Saved data entries
Segment Open

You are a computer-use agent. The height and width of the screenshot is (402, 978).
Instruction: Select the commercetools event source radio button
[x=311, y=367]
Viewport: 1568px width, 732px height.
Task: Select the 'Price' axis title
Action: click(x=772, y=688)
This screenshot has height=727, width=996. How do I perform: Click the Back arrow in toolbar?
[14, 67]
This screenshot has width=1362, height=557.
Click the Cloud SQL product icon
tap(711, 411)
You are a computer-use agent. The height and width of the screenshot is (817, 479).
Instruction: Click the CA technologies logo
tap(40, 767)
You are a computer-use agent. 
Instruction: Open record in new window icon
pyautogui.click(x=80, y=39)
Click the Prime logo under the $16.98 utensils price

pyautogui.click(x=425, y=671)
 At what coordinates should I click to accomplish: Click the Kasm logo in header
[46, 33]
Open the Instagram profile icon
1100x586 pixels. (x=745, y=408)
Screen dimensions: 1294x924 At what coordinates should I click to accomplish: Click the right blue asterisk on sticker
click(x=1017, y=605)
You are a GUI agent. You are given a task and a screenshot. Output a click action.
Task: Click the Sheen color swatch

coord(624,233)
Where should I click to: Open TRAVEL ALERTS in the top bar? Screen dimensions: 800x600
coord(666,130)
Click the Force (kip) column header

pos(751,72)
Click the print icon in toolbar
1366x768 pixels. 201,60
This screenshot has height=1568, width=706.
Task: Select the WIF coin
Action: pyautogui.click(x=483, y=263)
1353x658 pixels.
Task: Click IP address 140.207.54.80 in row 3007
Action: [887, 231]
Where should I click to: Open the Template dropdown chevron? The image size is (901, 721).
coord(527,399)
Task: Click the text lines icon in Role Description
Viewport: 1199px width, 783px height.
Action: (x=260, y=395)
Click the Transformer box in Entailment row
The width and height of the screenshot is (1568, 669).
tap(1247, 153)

Segment Closed

Required action:
Search the data for the string "agent" and copy each line where it appears.

Problem solution:
You are a computer-use agent. The height and width of the screenshot is (402, 978).
You are a computer-use agent. The height and width of the screenshot is (817, 479).
You are a computer-use agent. 
You are a GUI agent. You are given a task and a screenshot. Output a click action.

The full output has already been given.